--- Texto del ejercicio ---
Árbol de fuego
Del paludismo al covid-19
Así son las crisis, siempre desnudan a los más pobres y se puede ver con mayor claridad el verdadero rostro del país, surcado por la precariedad y demacrado por el estrés de no tener que comer.
Es la historia de un poblado que es diezmado por una enfermedad. Sus habitantes van cayendo, uno por uno, víctimas de un padecimiento que puede ser letal. Es un mal extraño que los postra rápidamente y deja a sus familias llenas de incertidumbre. El protagonista de esta historia es el pescador Marcos Vallecillos, a quien le toca ver como enferman los que lo rodean, incluyendo su esposa Eulogia. Es el cuento «Fiebre en la costa» del salvadoreño Hugo Lindo, autor nacido en La Unión en 1917, unos meses antes de que comenzara la pandemia de la gripe española que azotó el planeta.
En su texto, Lindo ilustra cómo los pobres de El Salvador se enfrentaban a las enfermedades en la primera mitad del siglo XX. Y tristemente se parece mucho a la actualidad. En este caso se enfoca en el paludismo y las penurias que se vivían para hacerle frente. Cuando la esposa de Marcos enferma, a él no solo le toca sufrir por ver a Eulogia muerta de frío, envuelta en colchas chapinas, en cama, durante los mediodías costeños; sino que saber que tiene menos de cinco colones y una olla de frijoles para sobrevivir. Una situación que lo obliga a salir a pescar a mar adentro y dejar sola a su esposa enferma.
Marcos se arriesga como se arriesga la gente que vive del día a día. Si no hay pesca, no hay nada para llenar el estómago. En las últimas semanas, hemos sido testigos de esa misma encrucijada. Miles de salvadoreños se juegan su salud y la de sus familias para tratar de sobrellevar su precaria economía en el marco de una pandemia como la de la covid-19. Salen por su misma necesidad y la de los suyos. Así son las crisis, siempre desnudan a los más pobres y se puede ver con mayor claridad el verdadero rostro del país, surcado por la precariedad y demacrado por el estrés de no tener que comer.
---
Trabajo propuesto ::
A. Según el artículo, ¿en qué año nació Hugo Lindo?
B. Enumera todas las enfermedades que el artículo nombra de forma específica.
C. Reescribe el artículo desde "Árbol de fuego" hasta "azotó el planeta.", cambiando "pescador" por "marinero".
--- Extracto de datos ---
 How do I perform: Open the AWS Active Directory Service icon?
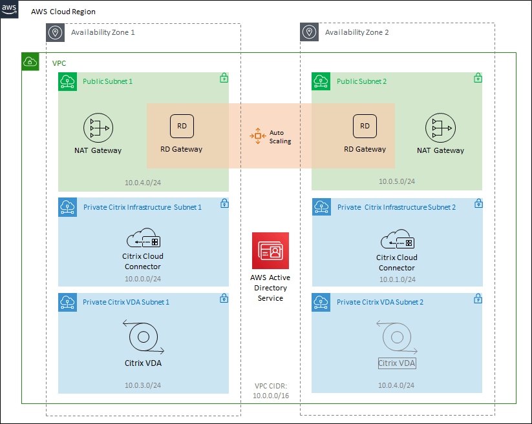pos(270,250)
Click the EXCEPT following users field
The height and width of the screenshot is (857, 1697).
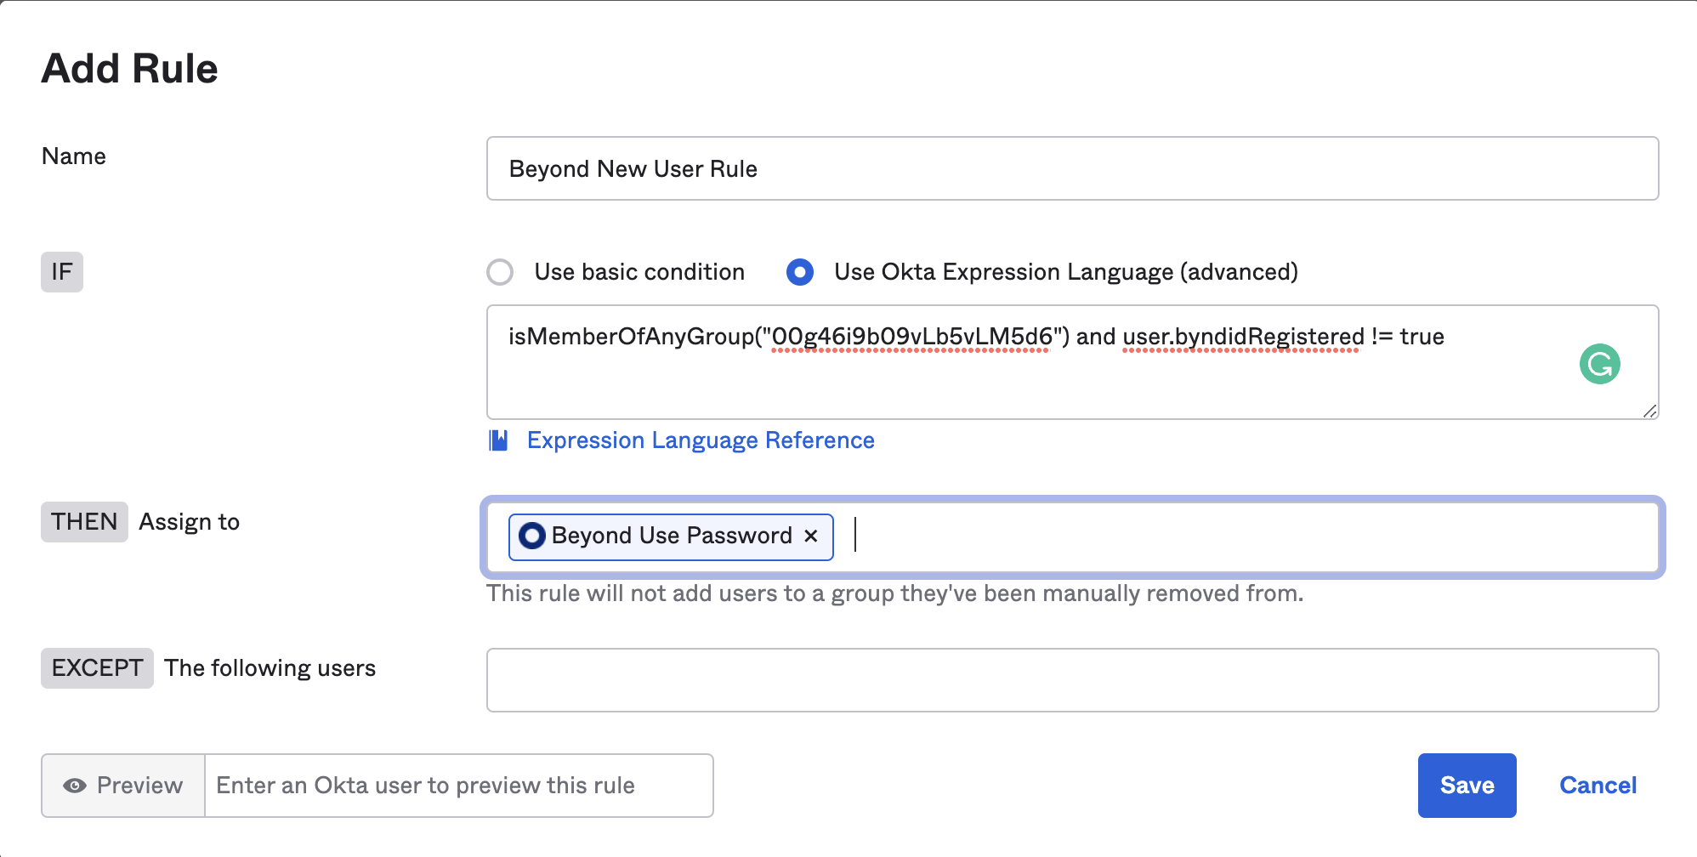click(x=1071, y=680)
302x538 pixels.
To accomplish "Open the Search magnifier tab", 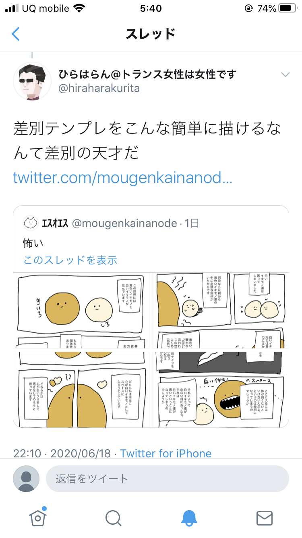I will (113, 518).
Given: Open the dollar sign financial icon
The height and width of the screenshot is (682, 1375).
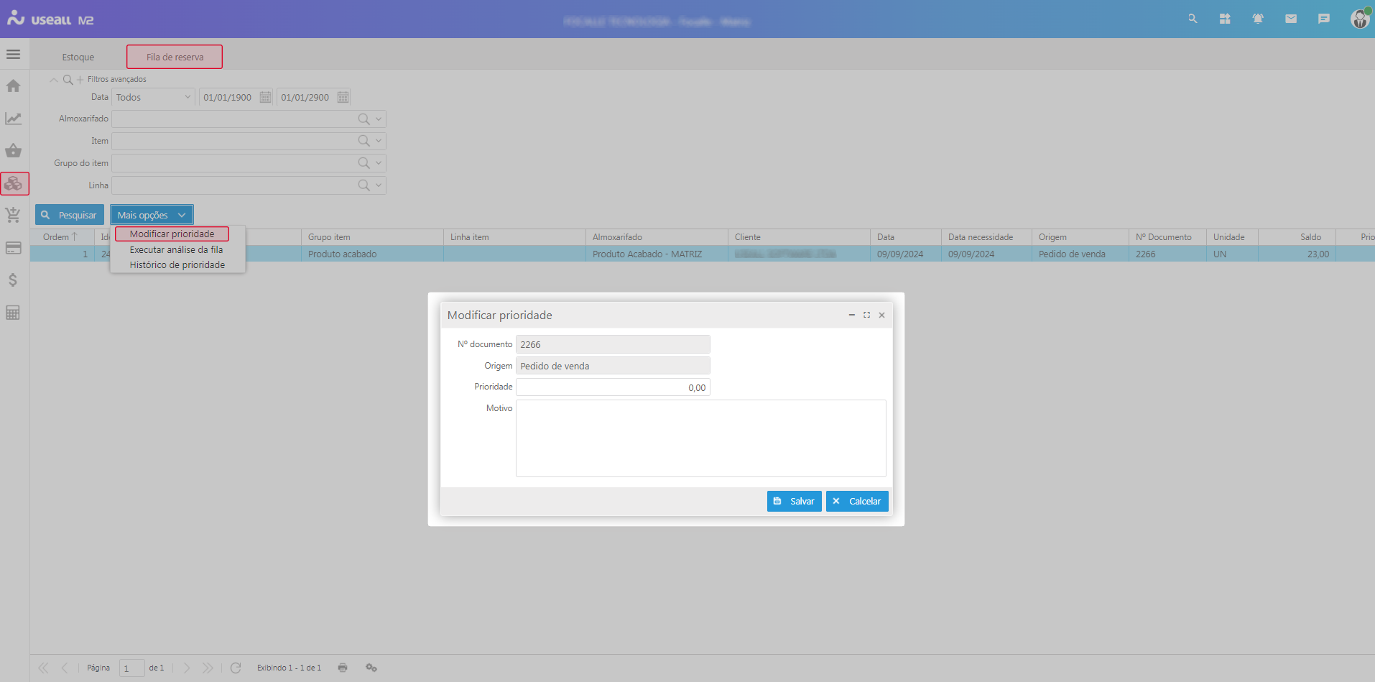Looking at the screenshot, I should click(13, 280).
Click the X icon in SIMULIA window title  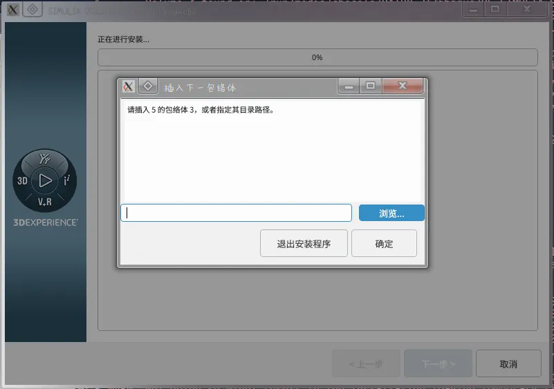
---
Respuestas ::
A. En 1917.

B. El paludismo, la covid-19 y la gripe española.

C.
Árbol de fuego
Del paludismo al covid-19
Así son las crisis, siempre desnudan a los más pobres y se puede ver con mayor claridad el verdadero rostro del país, surcado por la precariedad y demacrado por el estrés de no tener que comer.
Es la historia de un poblado que es diezmado por una enfermedad. Sus habitantes van cayendo, uno por uno, víctimas de un padecimiento que puede ser letal. Es un mal extraño que los postra rápidamente y deja a sus familias llenas de incertidumbre. El protagonista de esta historia es el marinero Marcos Vallecillos, a quien le toca ver como enferman los que lo rodean, incluyendo su esposa Eulogia. Es el cuento «Fiebre en la costa» del salvadoreño Hugo Lindo, autor nacido en La Unión en 1917, unos meses antes de que comenzara la pandemia de la gripe española que azotó el planeta.